> WORK ITEM
In the data that follows, give the number of lines containing the word "click". Offer no additional comment.

> DATA SUPPLIED
►
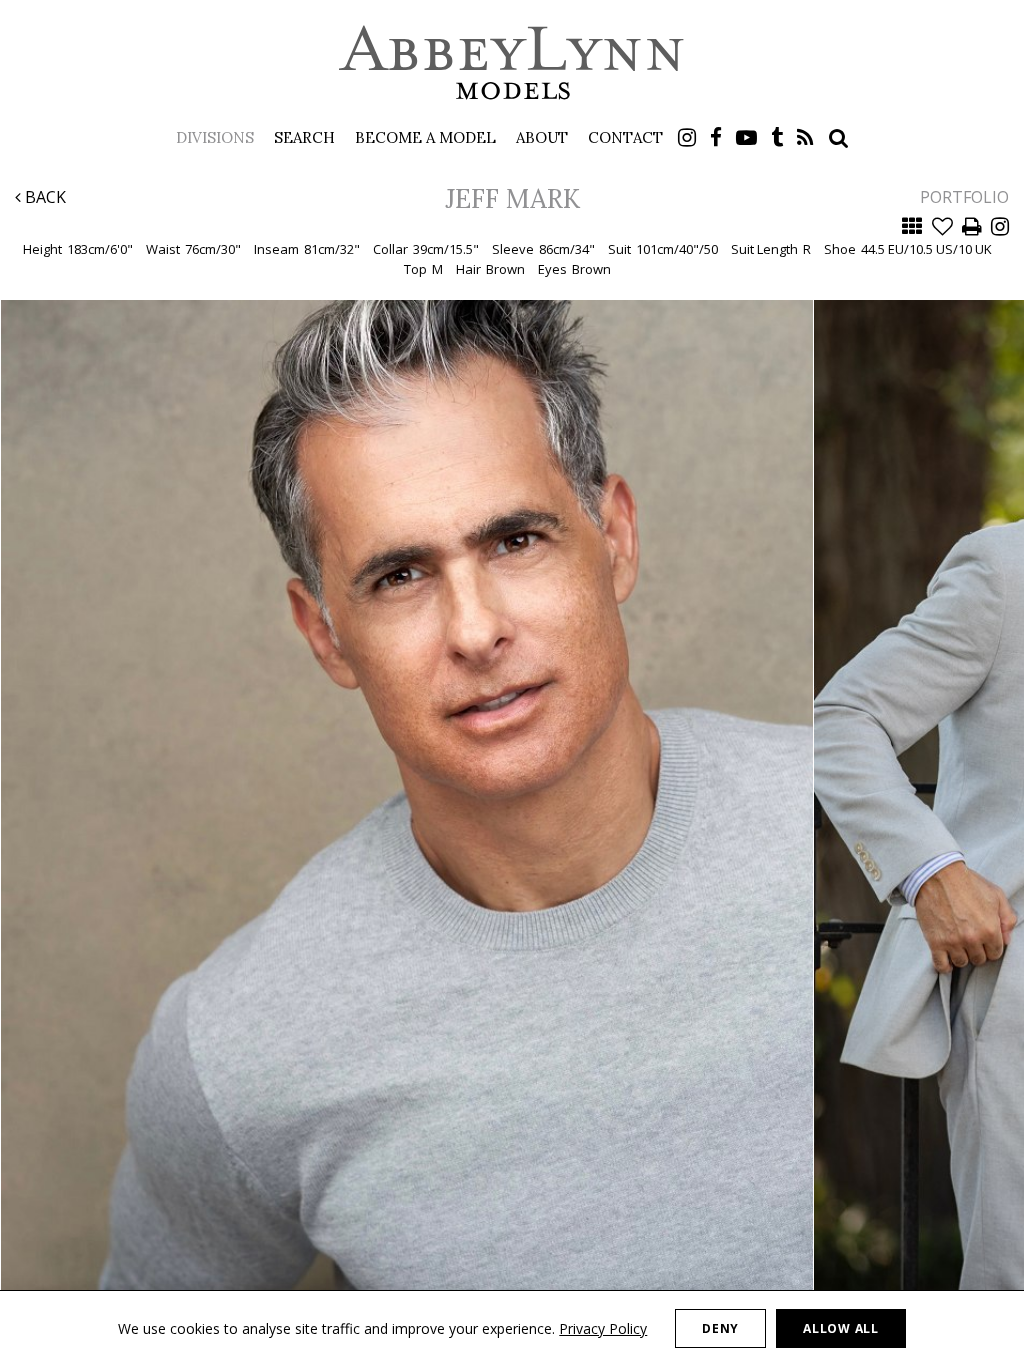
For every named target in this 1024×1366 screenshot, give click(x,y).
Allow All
◄
►
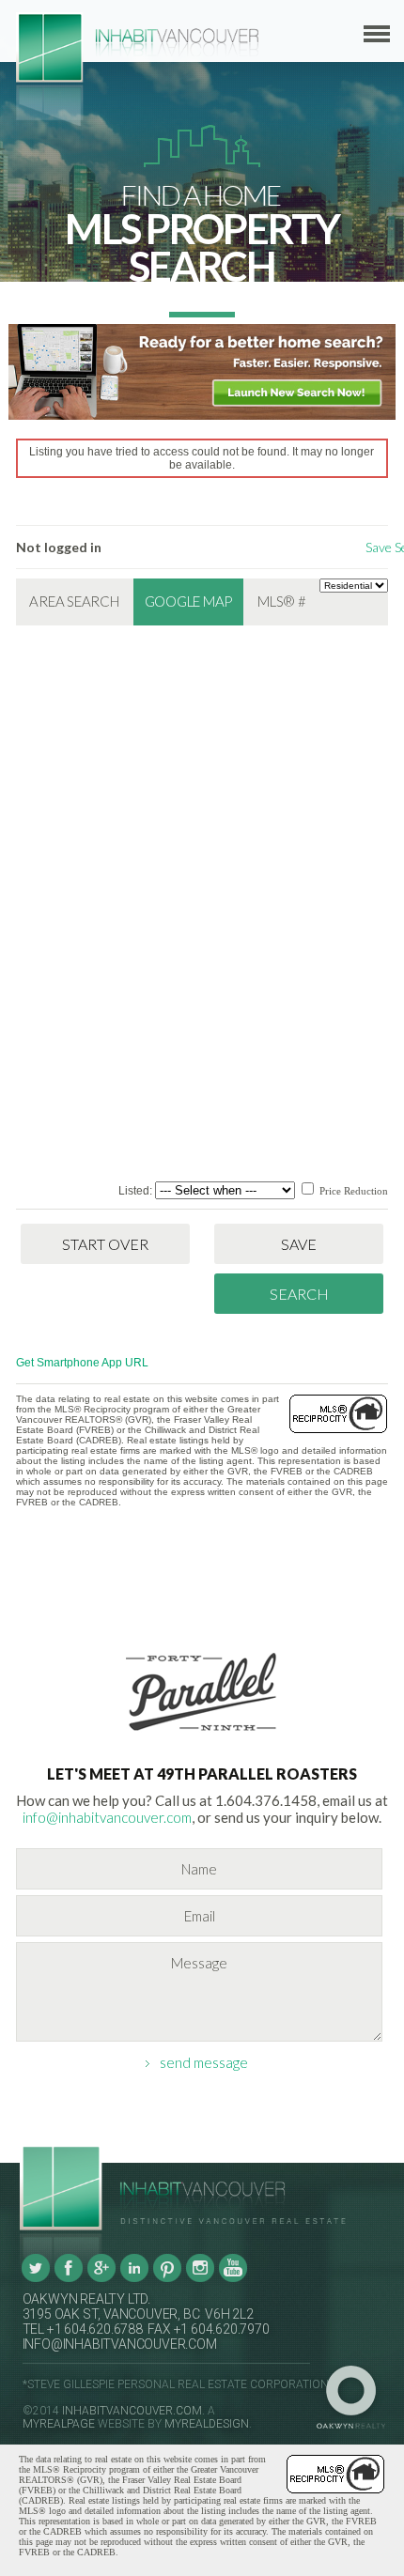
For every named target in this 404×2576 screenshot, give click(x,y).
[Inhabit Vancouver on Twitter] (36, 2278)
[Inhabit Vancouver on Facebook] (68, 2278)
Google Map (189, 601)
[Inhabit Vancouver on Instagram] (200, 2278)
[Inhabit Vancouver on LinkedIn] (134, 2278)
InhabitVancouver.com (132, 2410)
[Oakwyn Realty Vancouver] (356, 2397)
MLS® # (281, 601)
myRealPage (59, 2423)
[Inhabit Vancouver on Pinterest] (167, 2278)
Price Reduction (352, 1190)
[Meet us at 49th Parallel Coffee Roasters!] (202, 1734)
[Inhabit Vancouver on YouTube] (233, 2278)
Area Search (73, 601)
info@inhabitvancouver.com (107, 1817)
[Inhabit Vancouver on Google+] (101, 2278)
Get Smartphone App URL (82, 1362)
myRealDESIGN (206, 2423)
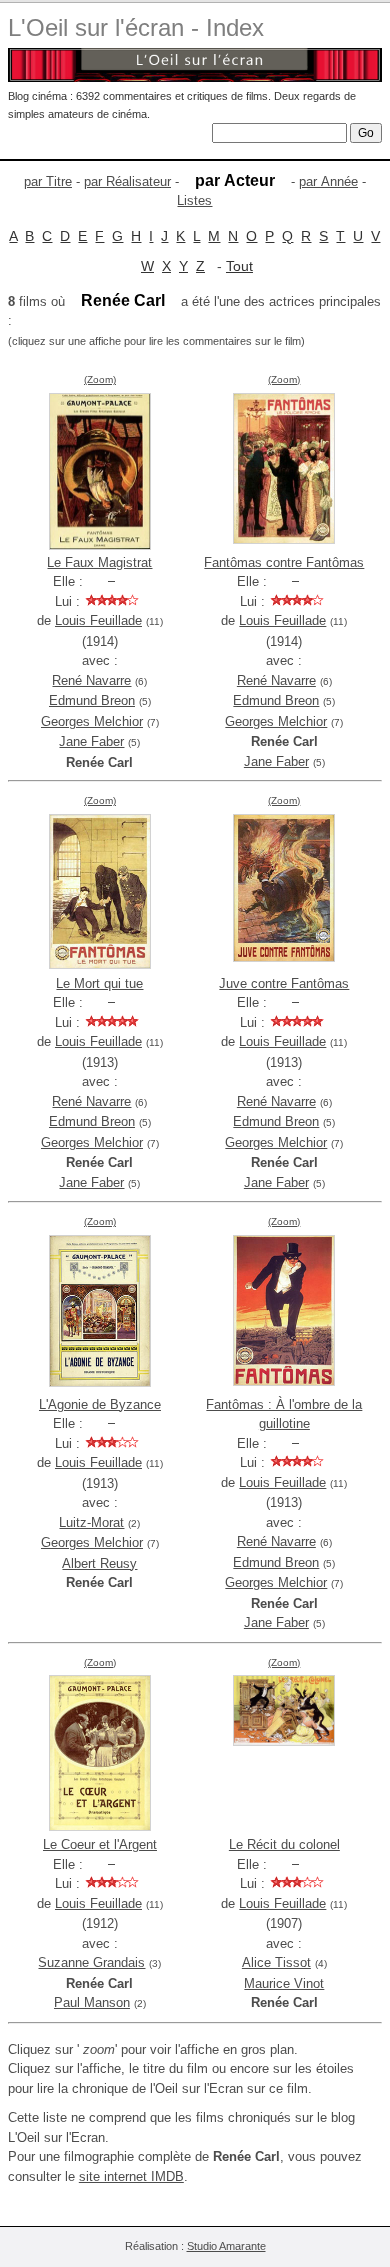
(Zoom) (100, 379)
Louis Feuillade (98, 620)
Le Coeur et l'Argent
◄
►
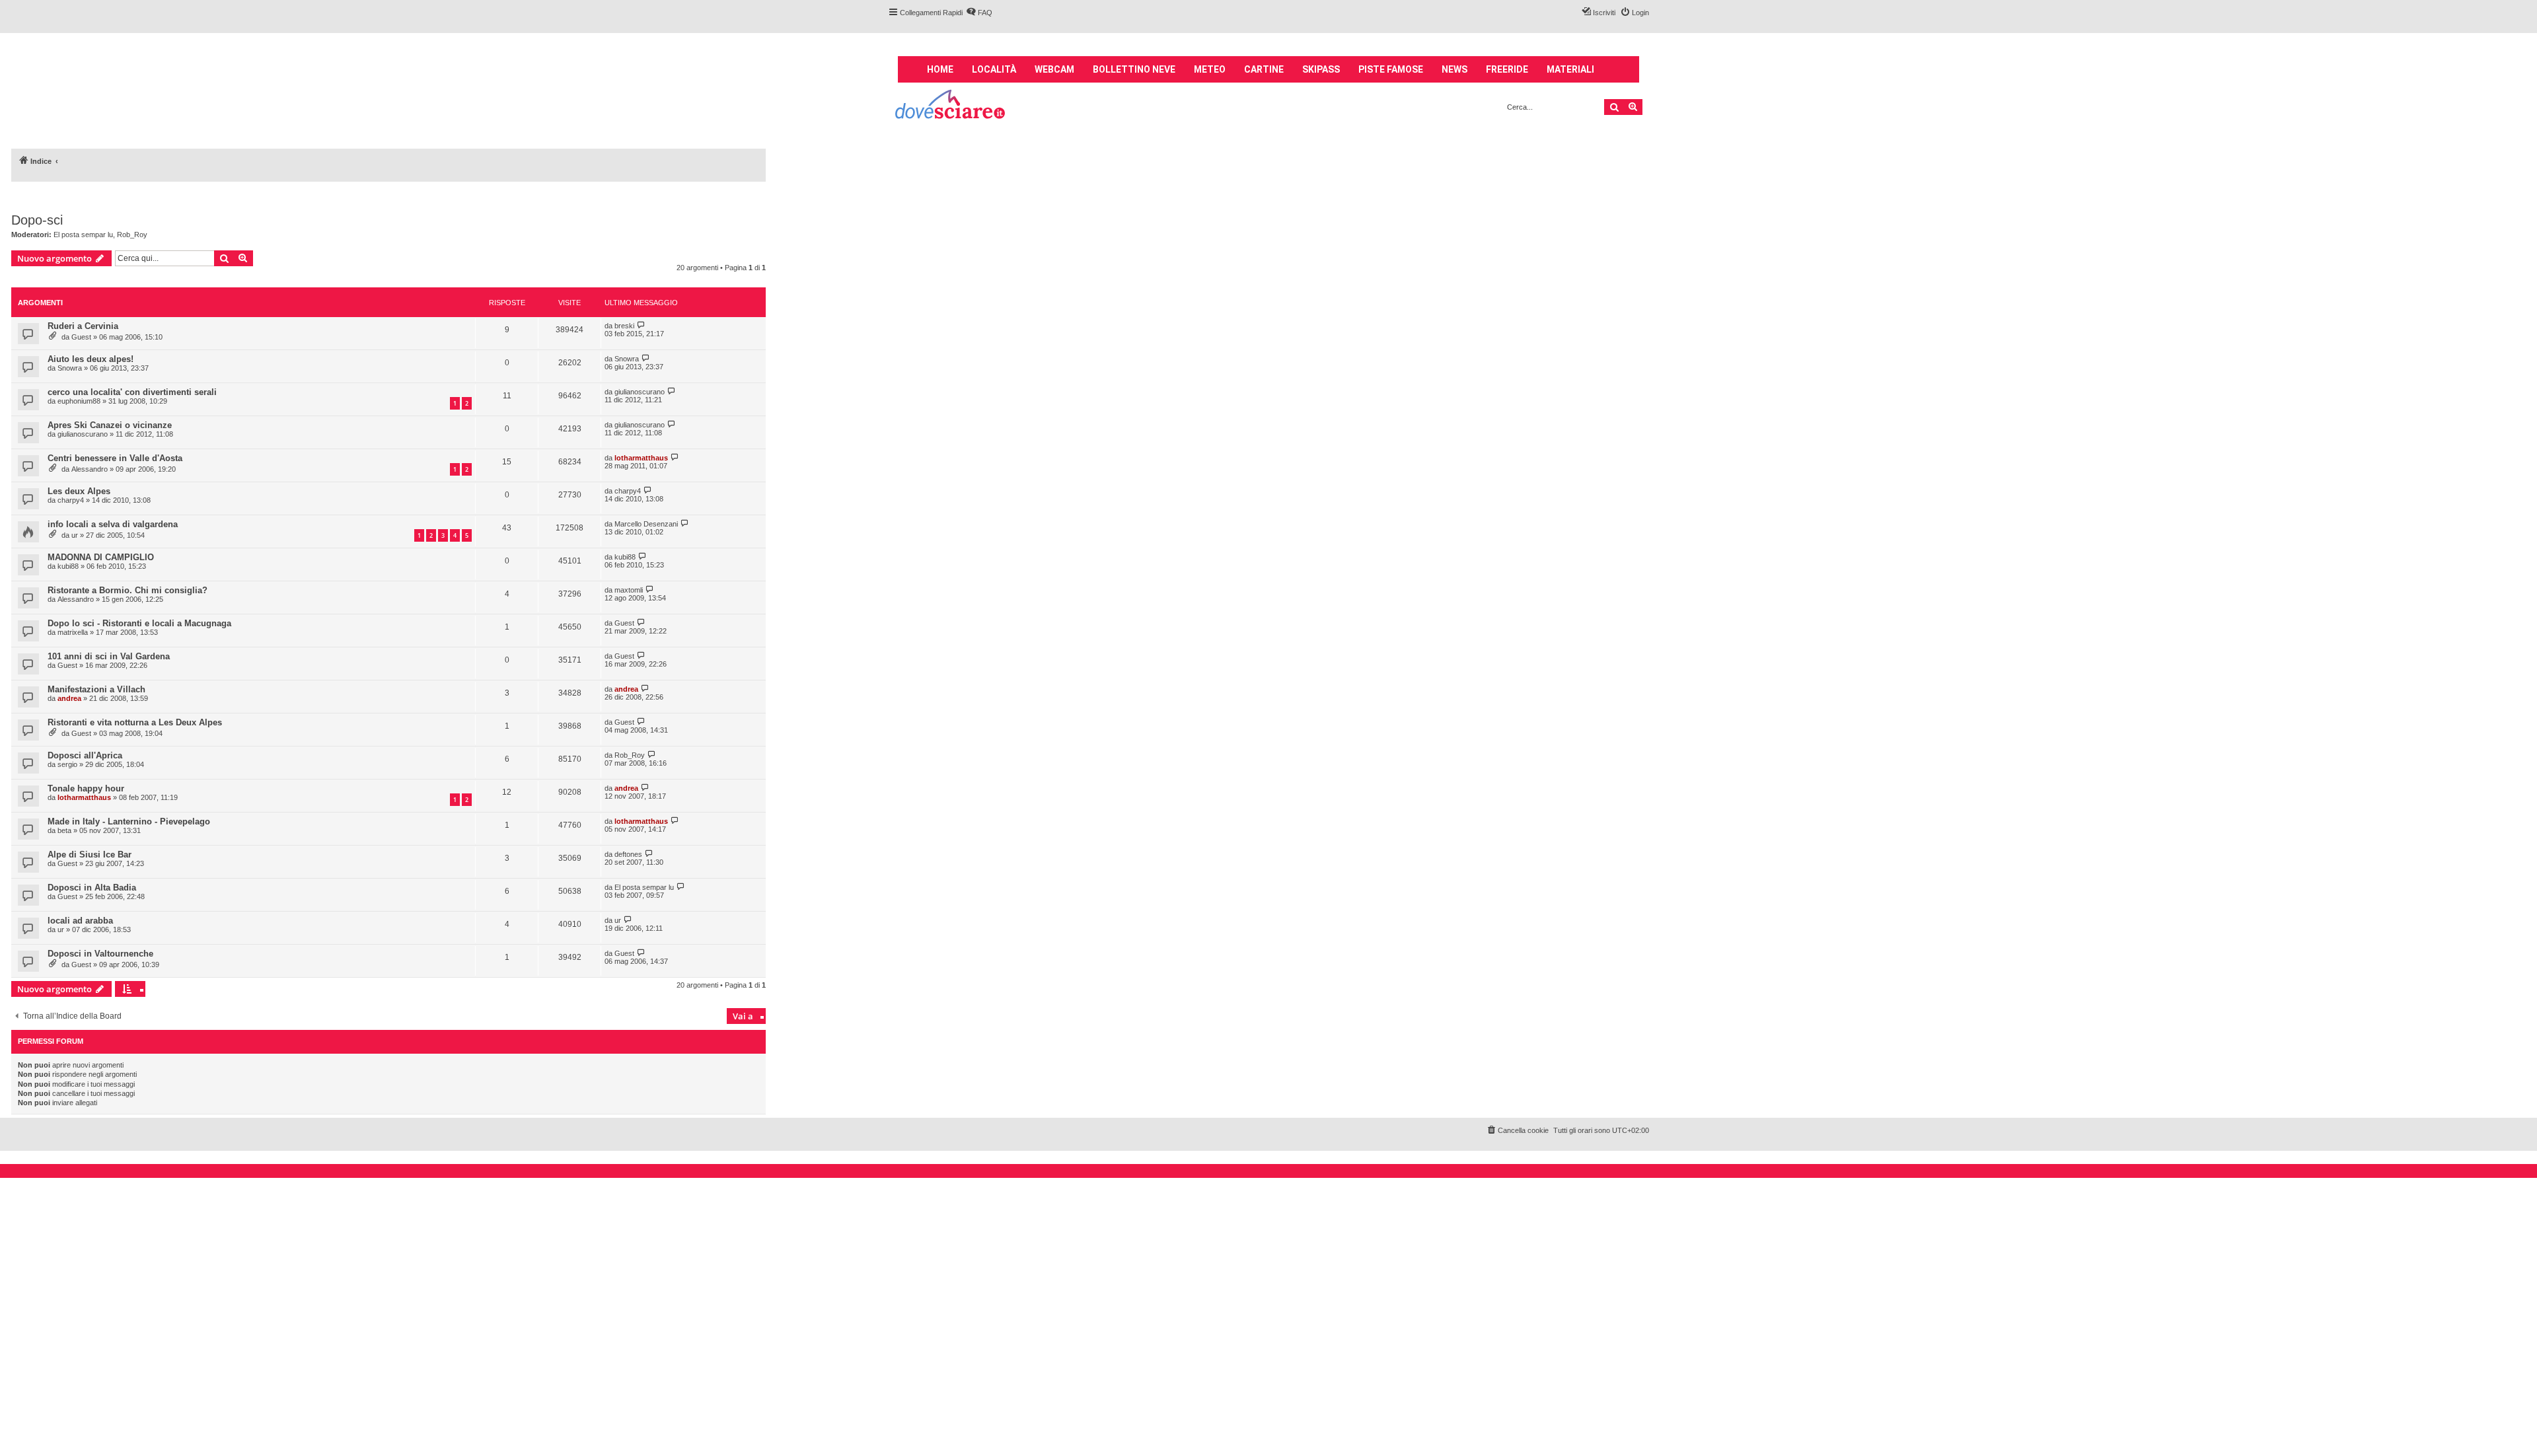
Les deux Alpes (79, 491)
◄
> PROBLEM SOLUTION
2